People steal. Especially online, where acquisition only requires a few mouse clicks. Many aren't even aware they're violating intellectual property (IP) rights, which vary from culture to culture (The south-Alaskan Tlingit have some of the world's most stringent concepts. To them, a tale is a present, bestowed from one person to another. Re-gifting is a serious offense, never mind mass-replicating a story in print...)
Is it that big a deal if someone swipes a few hundred words? For some, intellectual property theft violates their creativity and privacy. Others can shrug it off as the give-and-take of the online world. But how would you feel about thousands of words? Or hundreds of thousands even? While editing for a Michelin guidebook, I stumbled across the entire text translated from the Italian version into poor English, seemingly via Babelfish or a similar program (never mind that a proper English manuscript existed).
Precise numbers remain rare. But the U.S. Department of Commerce estimates stolen IP costs companies a collective $250 billion each year.
Amplified, even the smallest act of piracy has serious repercussions, especially in a flailing economy that's based more and more on intellectual property. In February 2010, the Business Software Alliance (BSA) estimated that 41 percent of all PC software is stolen. Its President and CEO Robert Holleyman noted this "theft totals nearly $53 billion a year, $31 billion directly from US companies. We would never tolerate having four out of every 10 cars on the road be stolen, yet that is the very problem the software industry faces."
Ironically, illegal downloads aren't the main culprit, but rather businesses and governments around the globe, who duplicate unauthorized software. Trimming that by 10% would create 600,000 new jobs and deliver $24 billion in tax revenues, a BSA study explained.
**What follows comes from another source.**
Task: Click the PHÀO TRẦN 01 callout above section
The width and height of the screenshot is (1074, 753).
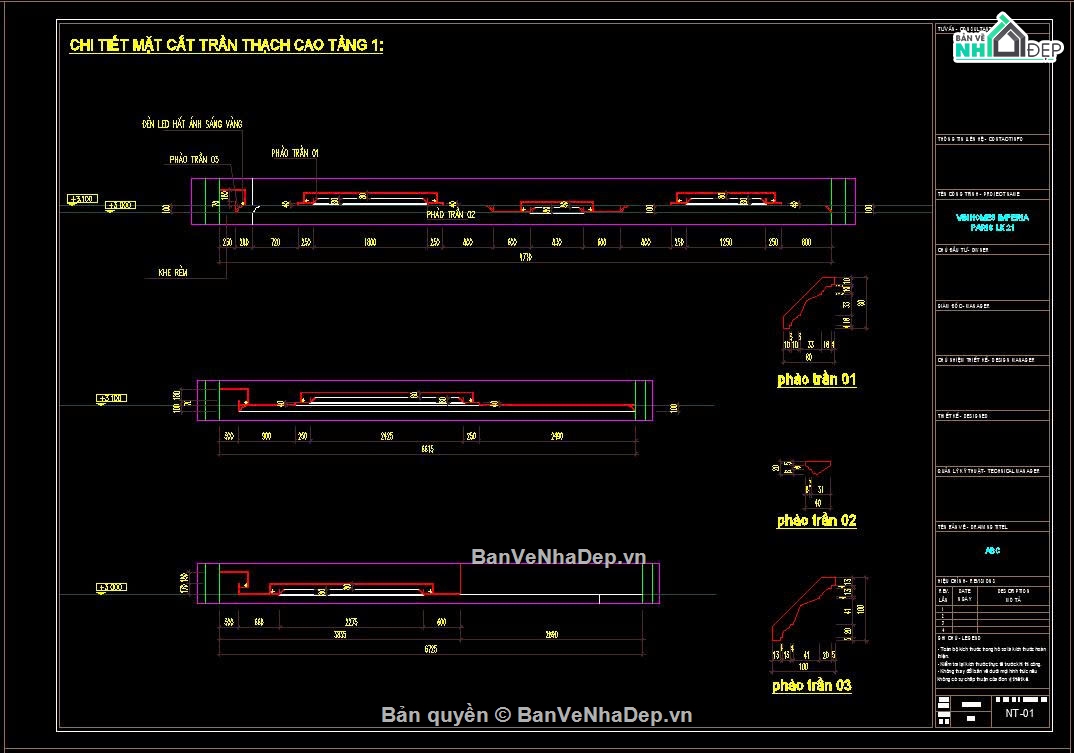Action: [295, 153]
Sounds like something that just happens to the big guys, right? But consider this: the average book runs 60,00090,000 words. Post 500-word entries three times a week and you hit that threshold in 10 months. Could you stand by while someone else profits over a year's or years' worth of your work?
The decision to share content can benefit us all from software to art sources and user-generated sites. But it should be just that: a decision.
Yours. Not some grabby freeloader's.